Because Mother's Day is coming up this weekend, and my Mom is dead, I'm recycling a story that I wrote for my Creative Nonfiction class. Enjoy:



My Mother hardly ever wore lipstick. On my first day of Day Care she smeared on my favorite shade of Estee Lauder crimson—a gift from Dad, no doubt—and kissed a sticky note. “When you feel sad, just take this out and know that I love you and miss you so much,” she said, putting the note in my pocket, and hugging me tight. I didn’t want her to go, she didn’t really want to leave me, but she had to.
Mom and Dad worked out of the office in our house, and since I was the youngest, not yet old enough to go to school, Mom was my only playmate until three-thirty in the afternoon. After a few weeks without my siblings to play with, I made up a new game. I dragged my mother away from her paper work, out into the yard, and instructed her on the rules of my new game.
“I stand over here with the ball. When I throw it, you go get it and bring it back to me,” I told her. Hence the title, “run and go fetch it.” After a few days and a few rounds of our new game, she enrolled me at Day Care over in town. Although I know she loved me very much, I had become too much to handle while she tried to get her paper work done every day.
Armed with my lipstick-kissed note, I faced a new crowd. At daycare there were lots of other kids to play with, and although Mom wasn’t there I had fun—until nap time. In the darkened classroom, laying on the red and blue vinyl mat, the other children squirming and settling into quiet slumbers around me, I took my tissue out and pressed my lips to the dark outline of my Mother’s kiss.
Soon we had a routine. After Dad woke the other kids and got them off to school, he’d wake Mom up. Everyday Mom would come in and sing a song to wake me. Smiling she would sing in her sweet voice:
“Little bird with a yellow bill
  Hopped up on my window sill
  Cocked his tiny head and said
  You
  Are
  a Sleepyhead.
  Flapped his wings and away he flew
  Singing ‘You’ll be late for Day Care School!’”

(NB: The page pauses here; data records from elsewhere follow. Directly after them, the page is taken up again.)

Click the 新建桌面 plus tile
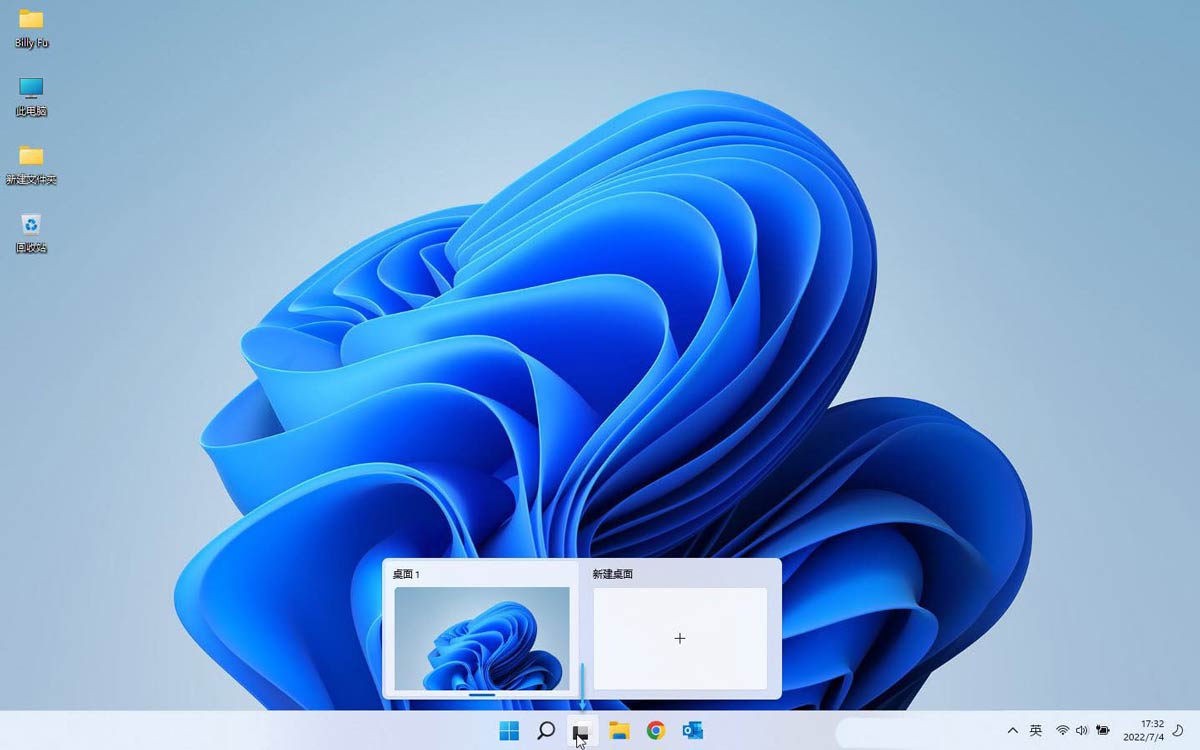click(680, 638)
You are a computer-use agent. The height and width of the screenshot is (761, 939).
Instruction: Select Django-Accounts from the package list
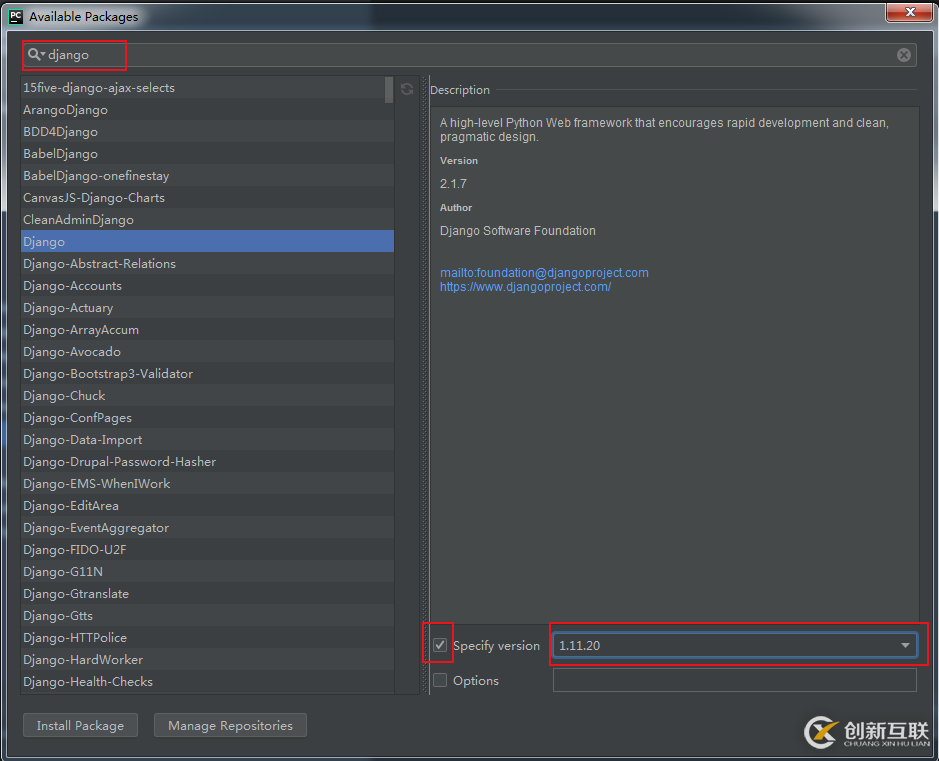(72, 286)
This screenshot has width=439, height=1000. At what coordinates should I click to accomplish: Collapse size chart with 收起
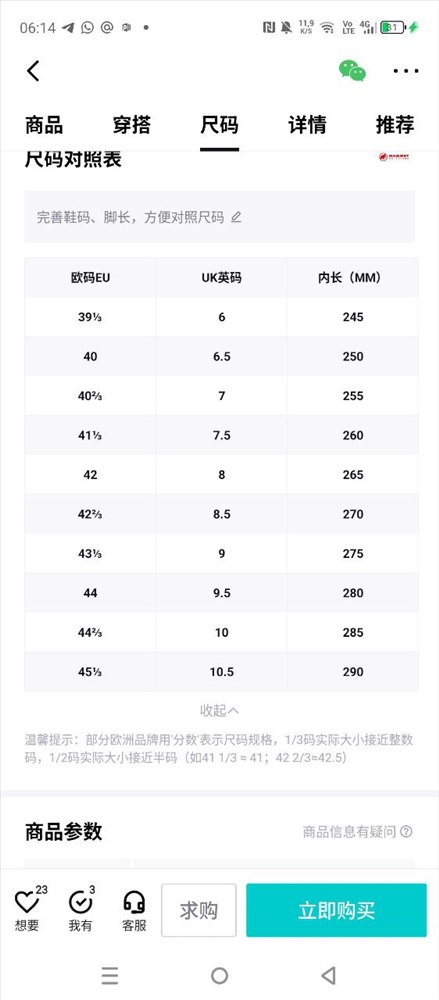(x=220, y=710)
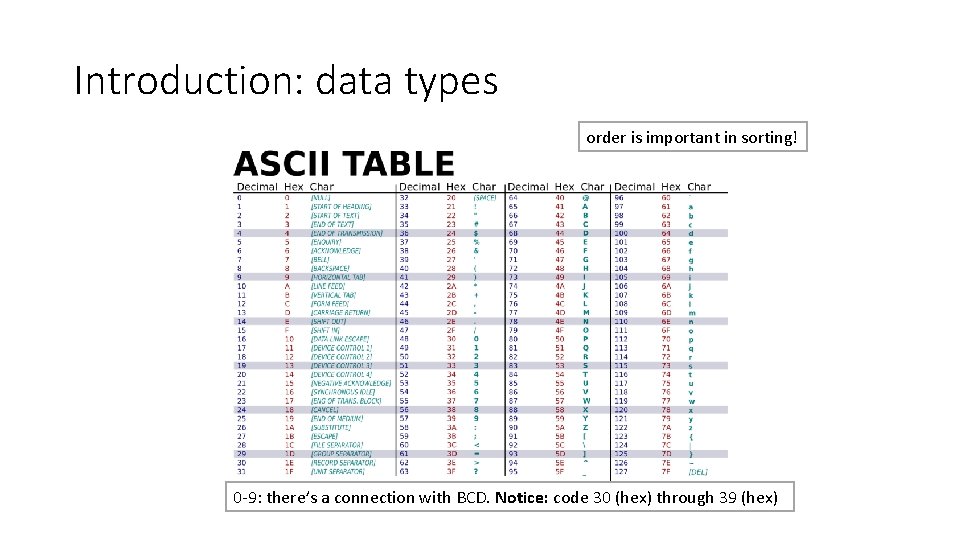This screenshot has height=540, width=960.
Task: Click the [DATA LINK ESCAPE] entry
Action: (x=339, y=339)
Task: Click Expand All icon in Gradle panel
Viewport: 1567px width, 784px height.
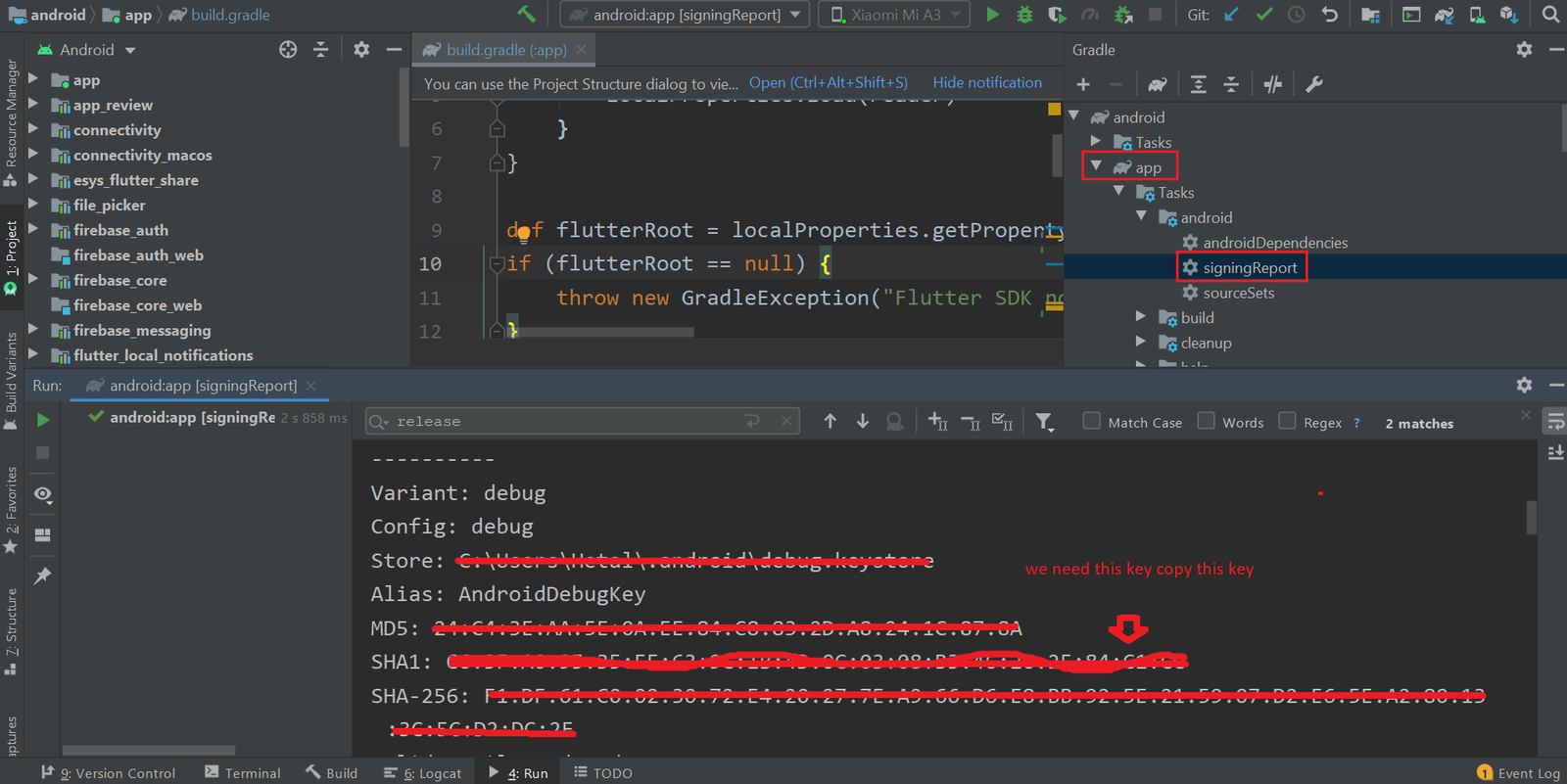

One morning as we were combing our hair and brushing our teeth, we heard a chirp echo in the small tiled bathroom. Pulling back the shower curtain we found a tiny baby tree frog hopping around the bathtub. We decided to take him to day care for show and tell. Mom scooped him into a mason jar and screwed on the lid.
At day care school, after everyone had had a chance to press their little faces up against the glass to see the small green frog as my mother held the jar, we put on our coats and trotted single-file down the sidewalk. We freed the tiny frog in the neighbor’s tree-filled yard and turned to go back inside.
While we had been liberating the frog my mother had gotten into the car and was driving away. I saw the red taillights of the white Chevrolet as it turned the corner and disappeared. I felt in the pocket of my coat of my jacket for my note and wondered when she’d be back.